* Task instructions: Please set down the data word for word; images do not go in the copy.

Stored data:
BEGIN
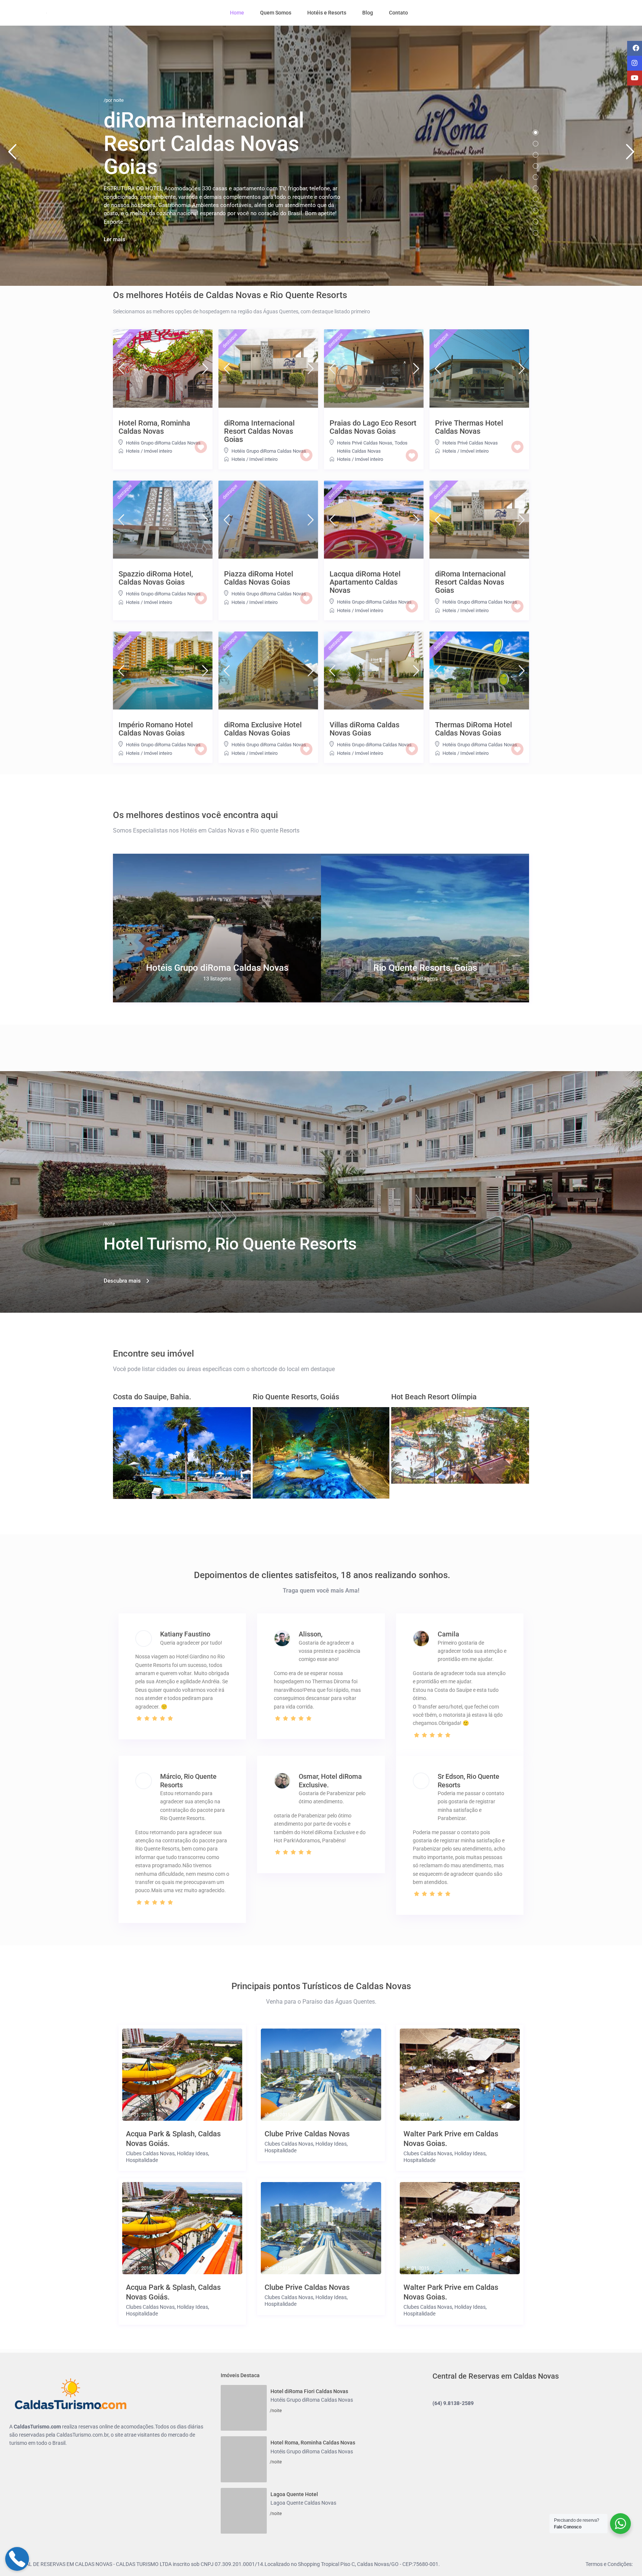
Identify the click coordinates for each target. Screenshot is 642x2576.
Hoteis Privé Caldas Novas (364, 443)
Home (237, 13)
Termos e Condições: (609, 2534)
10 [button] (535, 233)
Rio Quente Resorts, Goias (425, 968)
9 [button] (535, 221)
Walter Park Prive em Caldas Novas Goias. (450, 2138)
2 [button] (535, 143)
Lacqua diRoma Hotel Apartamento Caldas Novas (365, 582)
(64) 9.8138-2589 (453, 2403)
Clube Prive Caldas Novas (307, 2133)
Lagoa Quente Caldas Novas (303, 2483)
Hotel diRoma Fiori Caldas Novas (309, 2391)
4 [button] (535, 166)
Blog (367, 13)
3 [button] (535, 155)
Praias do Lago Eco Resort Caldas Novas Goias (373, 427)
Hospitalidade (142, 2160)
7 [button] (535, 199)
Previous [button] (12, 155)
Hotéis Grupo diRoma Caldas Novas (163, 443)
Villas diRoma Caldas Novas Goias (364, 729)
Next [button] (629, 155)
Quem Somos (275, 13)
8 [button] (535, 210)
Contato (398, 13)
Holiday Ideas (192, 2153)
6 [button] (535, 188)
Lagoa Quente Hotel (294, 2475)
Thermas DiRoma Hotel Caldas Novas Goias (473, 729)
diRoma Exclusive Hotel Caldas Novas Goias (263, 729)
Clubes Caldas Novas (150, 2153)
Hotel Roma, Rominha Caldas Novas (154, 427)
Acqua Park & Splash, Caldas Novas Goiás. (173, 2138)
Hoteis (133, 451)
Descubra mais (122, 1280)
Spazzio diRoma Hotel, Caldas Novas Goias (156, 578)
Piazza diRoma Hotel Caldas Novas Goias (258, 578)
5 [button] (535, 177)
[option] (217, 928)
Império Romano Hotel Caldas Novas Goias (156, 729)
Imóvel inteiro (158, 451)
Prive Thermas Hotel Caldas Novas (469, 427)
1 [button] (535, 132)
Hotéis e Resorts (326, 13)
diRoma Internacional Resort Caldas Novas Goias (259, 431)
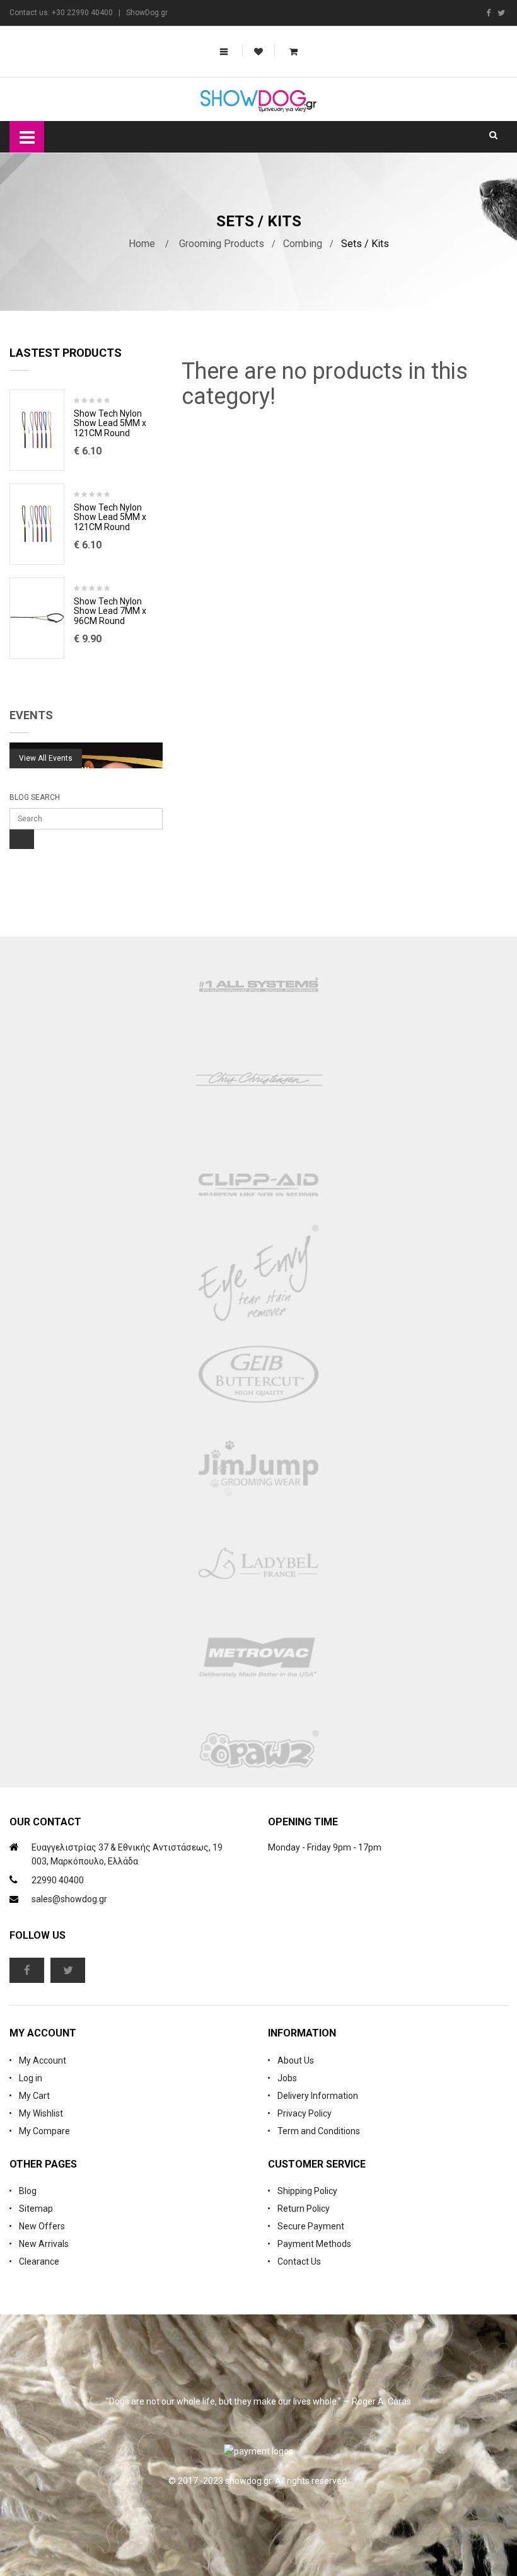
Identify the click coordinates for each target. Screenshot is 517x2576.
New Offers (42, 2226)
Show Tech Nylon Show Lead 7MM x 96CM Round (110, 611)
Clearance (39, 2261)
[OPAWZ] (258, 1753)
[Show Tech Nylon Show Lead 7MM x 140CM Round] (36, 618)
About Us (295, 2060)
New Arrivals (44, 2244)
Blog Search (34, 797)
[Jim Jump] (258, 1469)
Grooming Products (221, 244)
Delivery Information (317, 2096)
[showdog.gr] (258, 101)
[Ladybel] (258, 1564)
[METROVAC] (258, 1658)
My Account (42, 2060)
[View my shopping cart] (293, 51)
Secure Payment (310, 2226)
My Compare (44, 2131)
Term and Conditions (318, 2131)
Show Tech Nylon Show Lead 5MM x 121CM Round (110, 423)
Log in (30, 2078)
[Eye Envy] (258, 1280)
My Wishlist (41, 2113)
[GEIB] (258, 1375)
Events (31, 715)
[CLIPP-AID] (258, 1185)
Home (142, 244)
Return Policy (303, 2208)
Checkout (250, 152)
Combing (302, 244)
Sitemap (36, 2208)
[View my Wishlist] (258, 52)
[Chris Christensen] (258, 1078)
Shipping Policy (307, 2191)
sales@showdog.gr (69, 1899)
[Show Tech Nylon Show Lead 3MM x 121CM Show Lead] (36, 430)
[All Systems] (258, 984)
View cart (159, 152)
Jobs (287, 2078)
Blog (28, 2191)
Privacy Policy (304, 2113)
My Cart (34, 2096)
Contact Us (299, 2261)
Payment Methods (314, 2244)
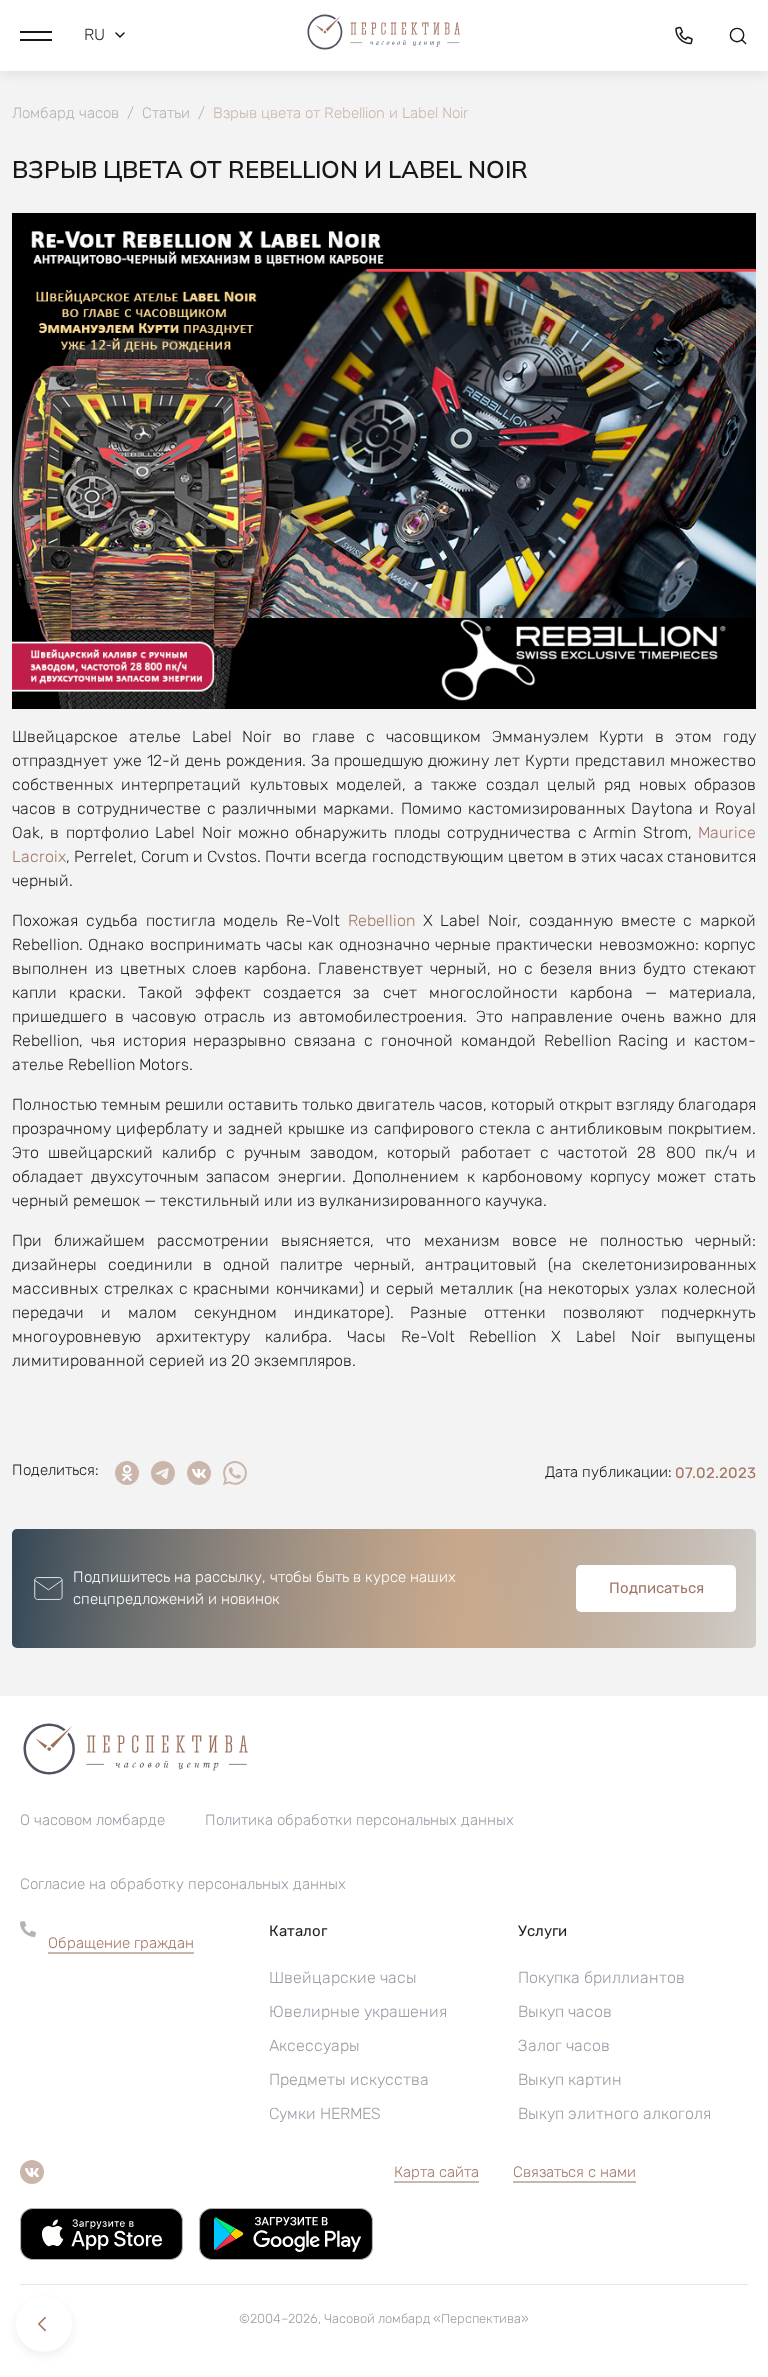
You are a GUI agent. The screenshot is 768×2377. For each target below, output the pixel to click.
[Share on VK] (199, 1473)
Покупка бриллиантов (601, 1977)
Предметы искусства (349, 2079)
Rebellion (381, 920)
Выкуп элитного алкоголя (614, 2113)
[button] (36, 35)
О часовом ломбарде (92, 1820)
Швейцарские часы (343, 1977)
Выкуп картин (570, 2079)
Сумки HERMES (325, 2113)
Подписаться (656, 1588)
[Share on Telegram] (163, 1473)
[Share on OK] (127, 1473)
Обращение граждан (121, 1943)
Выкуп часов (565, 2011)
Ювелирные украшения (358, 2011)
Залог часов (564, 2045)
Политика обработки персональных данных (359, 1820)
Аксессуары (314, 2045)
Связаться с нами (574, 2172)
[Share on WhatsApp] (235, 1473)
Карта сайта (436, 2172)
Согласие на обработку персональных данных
END
* Solution:
Identify the click coordinates for each target. Screenshot is 642x2576.
Hoteis Privé Caldas Novas (364, 443)
Home (237, 13)
Termos e Condições: (609, 2534)
10 [button] (535, 233)
Rio Quente Resorts, Goias (425, 968)
9 [button] (535, 221)
Walter Park Prive em Caldas Novas Goias. (450, 2138)
2 [button] (535, 143)
Lacqua diRoma Hotel Apartamento Caldas Novas (365, 582)
(64) 9.8138-2589 (453, 2403)
Clube Prive Caldas Novas (307, 2133)
Lagoa Quente Caldas Novas (303, 2483)
Hotel diRoma Fiori Caldas Novas (309, 2391)
4 [button] (535, 166)
Blog (367, 13)
3 [button] (535, 155)
Praias do Lago Eco Resort Caldas Novas Goias (373, 427)
Hospitalidade (142, 2160)
7 [button] (535, 199)
Previous [button] (12, 155)
Hotéis Grupo diRoma Caldas Novas (163, 443)
Villas diRoma Caldas Novas Goias (364, 729)
Next [button] (629, 155)
Quem Somos (275, 13)
8 [button] (535, 210)
Contato (398, 13)
Holiday Ideas (192, 2153)
6 [button] (535, 188)
Lagoa Quente Hotel (294, 2475)
Thermas DiRoma Hotel Caldas Novas Goias (473, 729)
diRoma Exclusive Hotel Caldas Novas Goias (263, 729)
Clubes Caldas Novas (150, 2153)
Hotel Roma, Rominha Caldas Novas (154, 427)
Acqua Park & Splash, Caldas Novas Goiás. (173, 2138)
Hoteis (133, 451)
Descubra mais (122, 1280)
Spazzio diRoma Hotel, Caldas Novas Goias (156, 578)
Piazza diRoma Hotel Caldas Novas Goias (258, 578)
5 [button] (535, 177)
[option] (217, 928)
Império Romano Hotel Caldas Novas Goias (156, 729)
Imóvel inteiro (158, 451)
Prive Thermas Hotel Caldas Novas (469, 427)
1 [button] (535, 132)
Hotéis e Resorts (326, 13)
diRoma Internacional Resort Caldas Novas Goias (259, 431)
Identify the click coordinates for each target. Screenshot is 517x2576.
New Offers (42, 2226)
Show Tech Nylon Show Lead 7MM x 96CM Round (110, 611)
Clearance (39, 2261)
[OPAWZ] (258, 1753)
[Show Tech Nylon Show Lead 7MM x 140CM Round] (36, 618)
About Us (295, 2060)
New Arrivals (44, 2244)
Blog Search (34, 797)
[Jim Jump] (258, 1469)
Grooming Products (221, 244)
Delivery Information (317, 2096)
[showdog.gr] (258, 101)
[Ladybel] (258, 1564)
[METROVAC] (258, 1658)
My Account (42, 2060)
[View my shopping cart] (293, 51)
Secure Payment (310, 2226)
My Compare (44, 2131)
Term and Conditions (318, 2131)
Show Tech Nylon Show Lead 5MM x 121CM Round (110, 423)
Log in (30, 2078)
[Eye Envy] (258, 1280)
My Wishlist (41, 2113)
[GEIB] (258, 1375)
Events (31, 715)
[CLIPP-AID] (258, 1185)
Home (142, 244)
Return Policy (303, 2208)
Checkout (250, 152)
Combing (302, 244)
Sitemap (36, 2208)
[View my Wishlist] (258, 52)
[Chris Christensen] (258, 1078)
Shipping Policy (307, 2191)
sales@showdog.gr (69, 1899)
[Show Tech Nylon Show Lead 3MM x 121CM Show Lead] (36, 430)
[All Systems] (258, 984)
View cart (159, 152)
Jobs (287, 2078)
Blog (28, 2191)
Privacy Policy (304, 2113)
My Cart (34, 2096)
Contact Us (299, 2261)
Payment Methods (314, 2244)
You are a GUI agent. The screenshot is 768×2377. For each target below, output the pixel to click.
[Share on VK] (199, 1473)
Покупка бриллиантов (601, 1977)
Предметы искусства (349, 2079)
Rebellion (381, 920)
Выкуп элитного алкоголя (614, 2113)
[button] (36, 35)
О часовом ломбарде (92, 1820)
Швейцарские часы (343, 1977)
Выкуп картин (570, 2079)
Сумки HERMES (325, 2113)
Подписаться (656, 1588)
[Share on Telegram] (163, 1473)
[Share on OK] (127, 1473)
Обращение граждан (121, 1943)
Выкуп часов (565, 2011)
Ювелирные украшения (358, 2011)
Залог часов (564, 2045)
Политика обработки персональных данных (359, 1820)
Аксессуары (314, 2045)
Связаться с нами (574, 2172)
[Share on WhatsApp] (235, 1473)
Карта сайта (436, 2172)
Согласие на обработку персональных данных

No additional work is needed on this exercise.